Garante della Privacy nel 2016 sanzioni per 3,3 milioni

Duecento pagine fitte di numeri, codici, normative.

Ex ministro del centrosinistra, Antonello Soro oggi è il Garante della Privacy e ha voluto inviare al Parlamento una relazione piuttosto allarmata sullo stato dell'arte di questo particolare tema della sfera privata.

Bambini che possono diventare vittime ignote di pedofili online ma che rischiano anche di potersi trasformare in vittime reali: riferimenti alla propria abitazione, alla scuola frequentata, all'attività sportiva svolta e in periodi di vacanze anche all'hotel dove si soggiorna e allo stabilimento balneare che si frequenta possono rendere il bambino facilmente avvicinabile da parte dei pedofili.

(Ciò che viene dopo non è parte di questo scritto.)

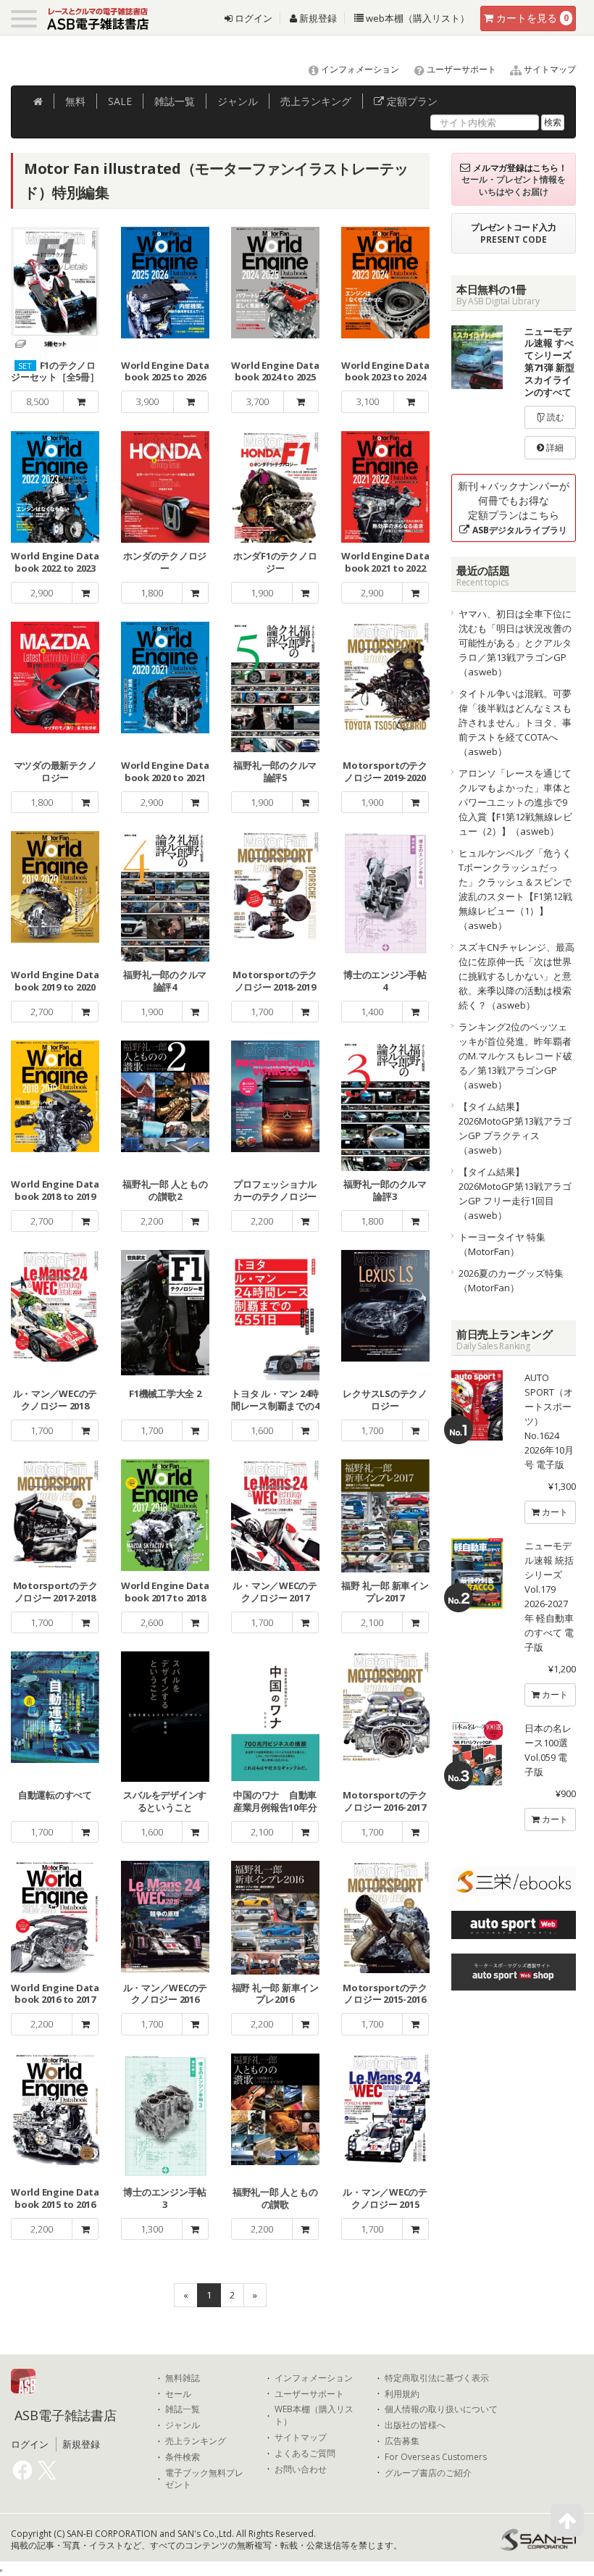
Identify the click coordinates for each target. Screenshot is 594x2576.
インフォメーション (359, 69)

Dobbiamo fare i conti con i professionisti del web, troppo spesso perversi, molto pericolosi.

Non mettete le foto dei vostri figli sui social. I pedofili sono in agguato. Purtroppo non è soltanto il garante Soro a lanciare l'allarme, ma lo documentano anche i sequestri della polizia postale: le foto dei vostri bimbi postate sui social alimentano la pedopornografia. E' il messaggio che il presidente Antonello Soro invia nella giornata caratterizzata dalla presentazione della Relazione annuale per il 2016 del Garante per la protezione dei dati personali.

Tra i provvedimenti più significativi emanati dall'Autorità, Soro ha ricordato quello del 7 aprile 2016, n. 159 (doc. web n. 5063704), con il quale l'Autorità ha anzitutto accolto la richiesta presentata da alcune società che "svolgono attivitàdi raccolta di gioco a mezzo di apparecchiature videoterminali (vlt) e di raccolta di denaro per conto dello Stato e/o del concessionario della rete telematica dell'Amministrazione dei Monopoli di Stato", al fine di conservare sino a 15 giorni le immagini registrate dai sistemi di videosorveglianza installati presso 17 sale da gioco gestite dalle stesse e ubicate in diverse regioni italiane. Quest'anno la legge sulla privacy compie vent'anni: era infatti l'8 maggio del 1997 quando entrò in vigore, e lo fece un po' in punta di piedi disorientando i cittadini. Altra nota dolente sono gli attacchi informatici che nel 2016 avrebbero causato danni alle aziende per 9 mld.